Mdina’s 17th-Century Palazzo Costanzo Set for Luxury Hotel Makeover—Heritage vs Tourism Battle Begins
A 17th-century palazzo that once hosted Grand Masters and Maltese nobility could become Mdina’s next five-star hideaway, according to plans filed with the Planning Authority last week. The proposal, submitted by a consortium led by boutique-hotel specialist Corinthia, seeks to convert Palazzo Costanzo on Villegaignon Street into a 30-suite “ultra-luxury” property with rooftop infinity pool, subterranean spa and a Michelin-targeted restaurant carved into the bastion walls.
For the Silent City—where permanent residents now number fewer than 250—the project is both a lifeline and a lightning rod. “We’re caught between survival and soul,” says 68-year-old Marisa Falzon, whose family has lived inside the medieval walls since the 1890s. “Tourism keeps the lamps on, but if the lamps become too bright, Mdina stops being Mdina.”
Local context matters. Mdina lost its capital status to Valletta in 1571, yet its honey-stone palazzi and narrow, car-less lanes still draw 750,000 day-trippers annually—more than Malta’s entire population. Overnight visitors, however, are scarce: the city currently offers only 22 legal guest beds, all inside converted townhouses. The new hotel would quadruple that figure and, developers argue, nudge high-spenders to linger after the coach coaches roll out.
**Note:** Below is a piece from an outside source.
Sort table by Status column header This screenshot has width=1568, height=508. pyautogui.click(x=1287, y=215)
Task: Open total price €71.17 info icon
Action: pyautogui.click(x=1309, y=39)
“Mdina has been a daytime museum for too long,” says architect Edward Said, non-executive director on the project. “By activating the upper floors after 6 p.m. we extend the economic day for restaurateurs, artisans and custodians.” His renderings show discreet bronze signage, no branding on façades, and a pledge to keep the palazzo’s baroque doorway—where Napoleon allegedly knocked in 1798—open as a “cultural lobby” accessible to the public.
Still, heritage watchdogs are wary. Palazzo Costanzo is Grade 1 scheduled, its interiors bristling with 18th-century frescoes by the Favray school and a unique trompe-l’œil ceiling depicting the 1429 Siege of Malta. “Once you drive service ducts through those walls for mood lighting and en-suite bathrooms, the integrity is gone,” warns architect and NGO head Maria Grazia Cassar. A petition she launched on Thursday has already gathered 4,200 signatures, demanding a full Environmental Impact Assessment and questioning whether Mdina’s fragile infrastructure—sewerage laid in 1922, single-lane access via Greeks Gate—can handle laundry trucks, spa deliveries and 60 extra employees shuttling in daily.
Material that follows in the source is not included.